Please retype the entries below word for word, beginning at the line containing "You are a GUI" and continuing through the last line of the entries.

**** Task data

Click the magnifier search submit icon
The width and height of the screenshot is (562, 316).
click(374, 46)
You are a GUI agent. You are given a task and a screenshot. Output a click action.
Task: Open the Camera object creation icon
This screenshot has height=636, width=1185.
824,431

********

▸ Answer in full:
You are a GUI agent. You are given a task and a screenshot. Output a click action.
Task: Open the Camera object creation icon
This screenshot has height=636, width=1185.
824,431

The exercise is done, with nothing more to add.